A couple of days ago, Adilabad Collector D. Divya categorically rejected an oral proposal by an Adivasi to cut down the clump of old teak trees near the Nagoba temple of Keslapur village in Indervelli mandal where the famous jatara is to start on January 24.
In doing so, she may have prevented bad luck befalling the person who proposed to cut the trees, going by the belief of Mesram clan Raj Gond tribals.
The sight of the fully mature, commercially valuable teak trees makes some people suggest that the wood be sold to fund the development around the temple. In the latest instance, the person who proposed felling of trees did so on the ground that the trees were old, making them weak enough to fall on their own.
“All those who had gained approval of authorities to cut the trees and transport them had ill luck striking them in different forms, especially health-wise. Some of them even died soon after obtaining permission,” claims Keslapur patel or village head man Mesram Venkat Rao as he narrates the myth surrounding the teak trees which is something akin to the curse of the Pharaohs.

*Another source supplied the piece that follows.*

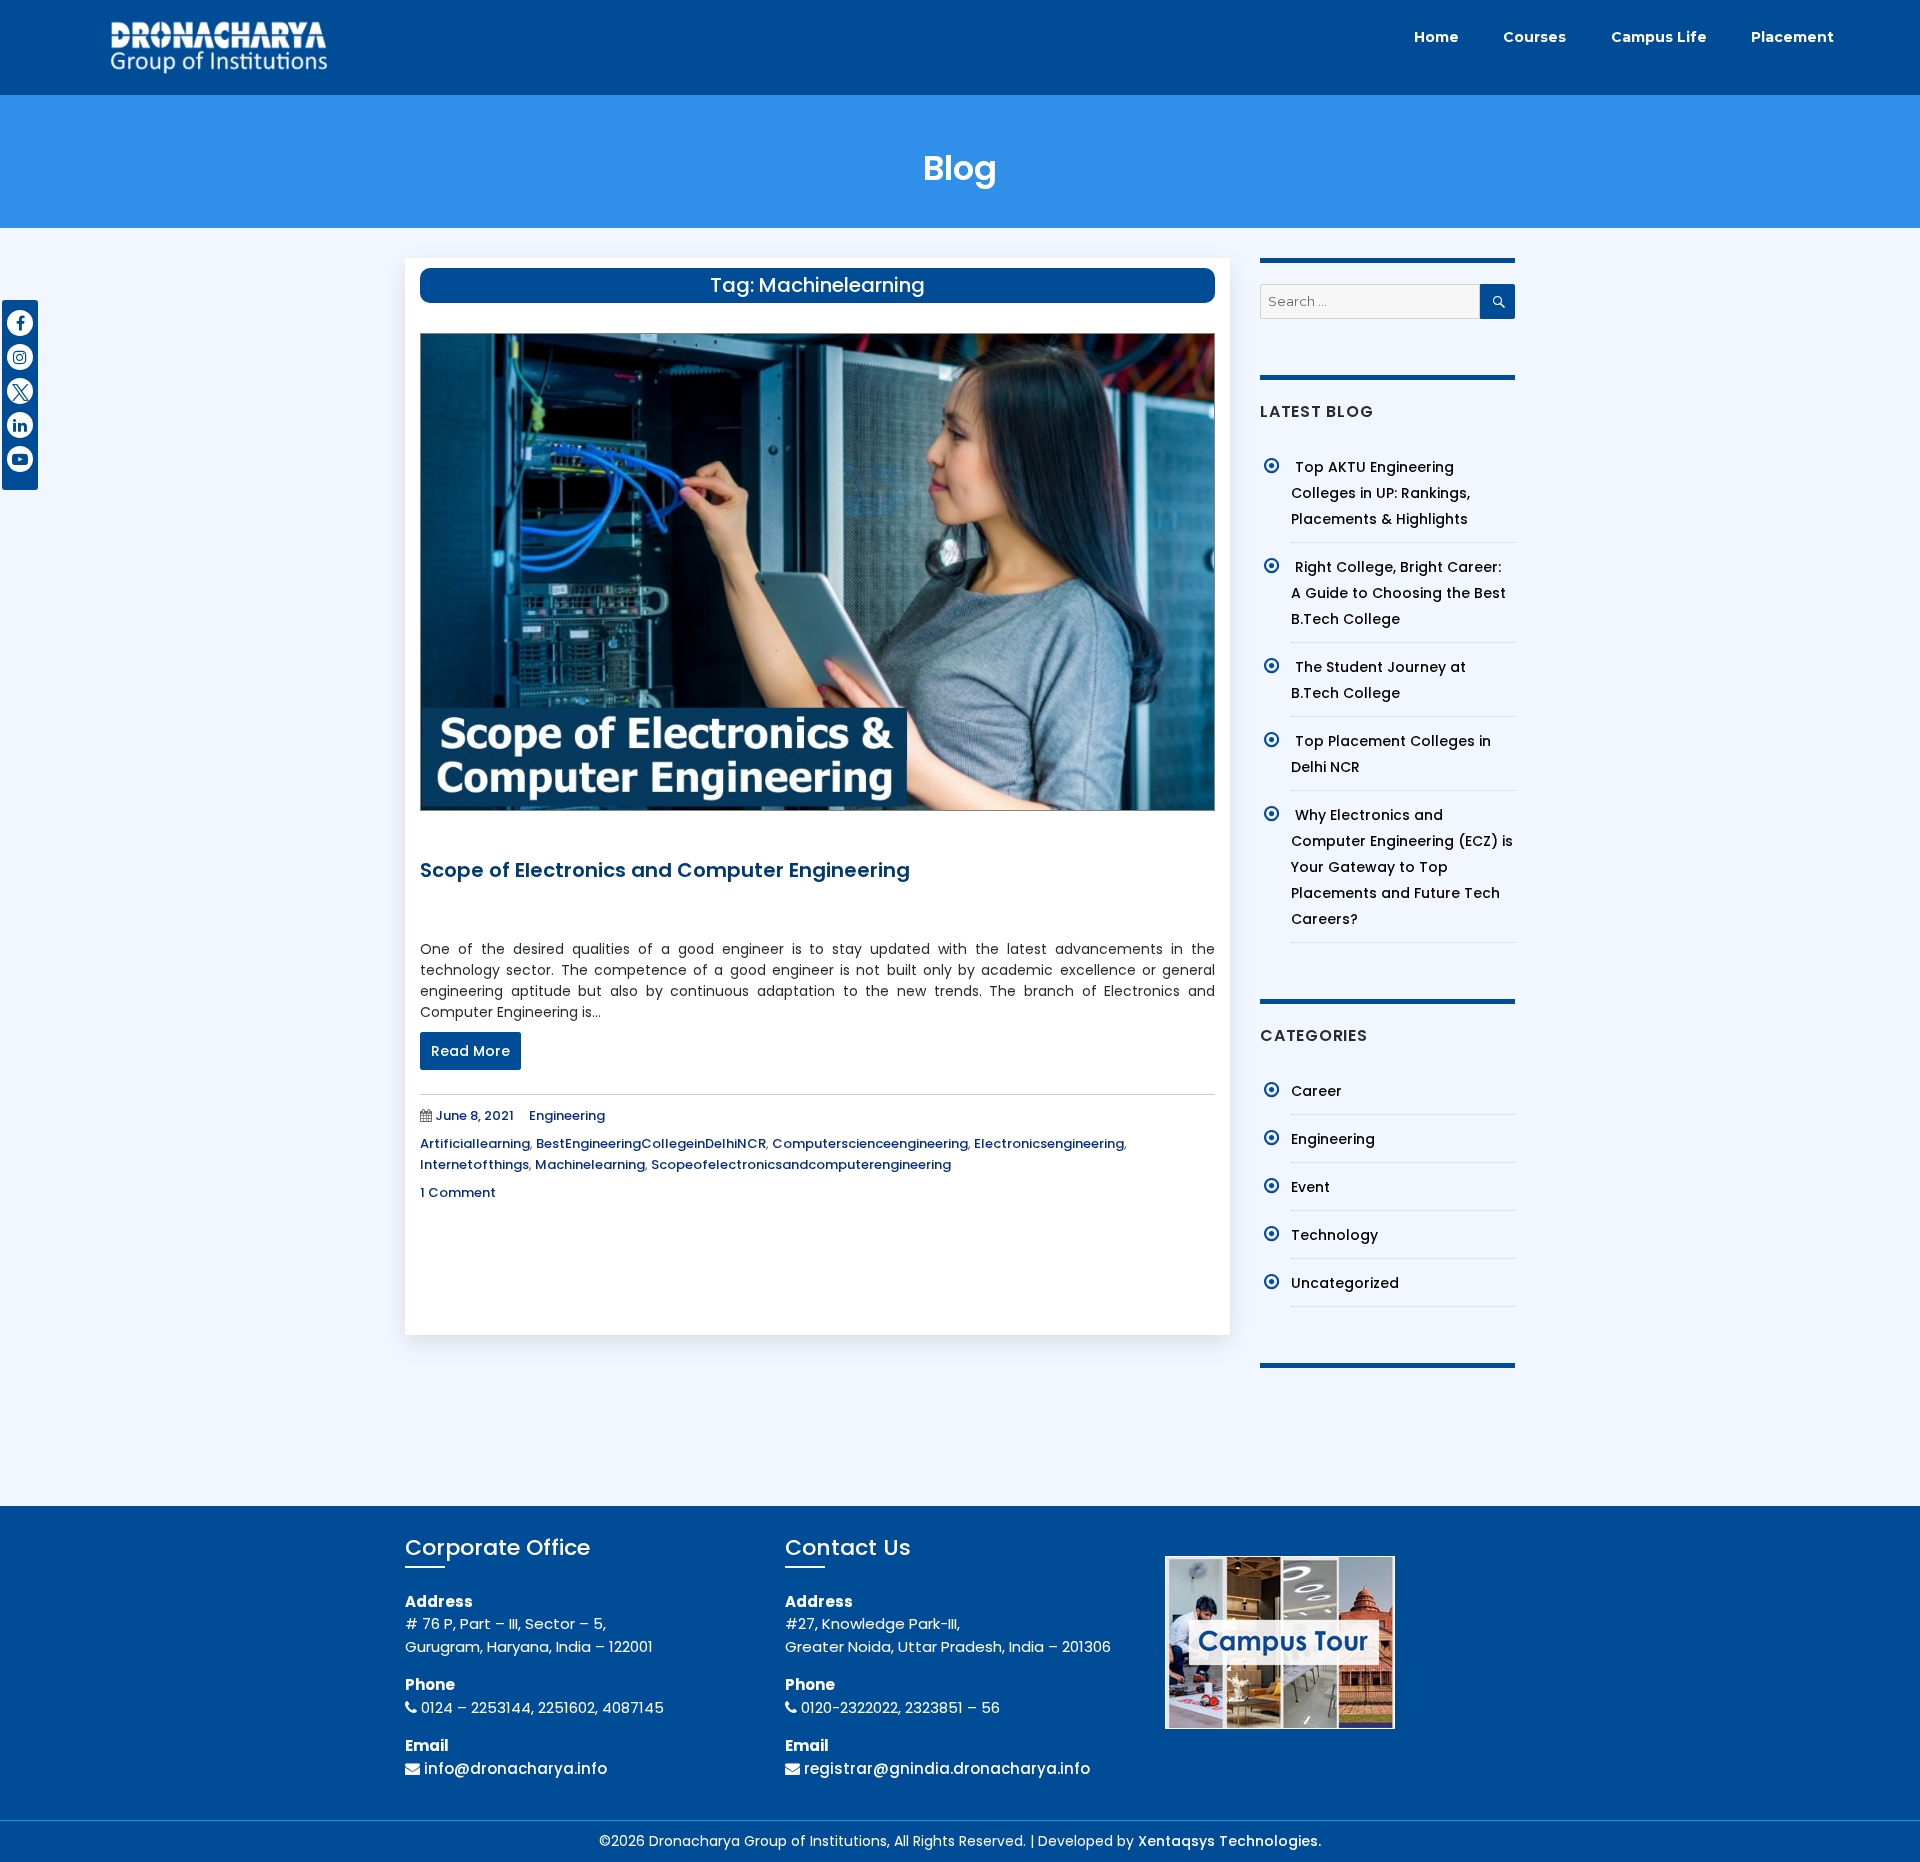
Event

According to Parubai, the septuagenarian mother of the patel, there were at least 1,000 trees around the temple, most of them teak, until the 1970s. In 2014, a census of the trees conducted by the Forest Department revealed that only 203 teak remained as hundreds were either cut by smugglers or fell on getting aged.
“The first one to seek official permission to fell the clump was a contractor from Warangal who died in an accident just a day before he could start chopping the trees and his son lost his limbs. There was another contractor from Mancherial who also died before he could wield the axe,” recalls Mesram Anand Rao, a former chairman of the Nagoba temple committee.
“When I had accompanied a contractor who had gone to the authorities to seek permission for felling the ageing trees, the serpent god appeared in my dream. I immediately went to the temple and performed puja to appease Nagoba,” he shares about the year-old incident.
Whenever a weak tree falls on its own, its puja is performed in the temple, says Mr. Venkat Rao.
“We believe that it is by order of the revered Nagoba that the tree has fallen,” he adds.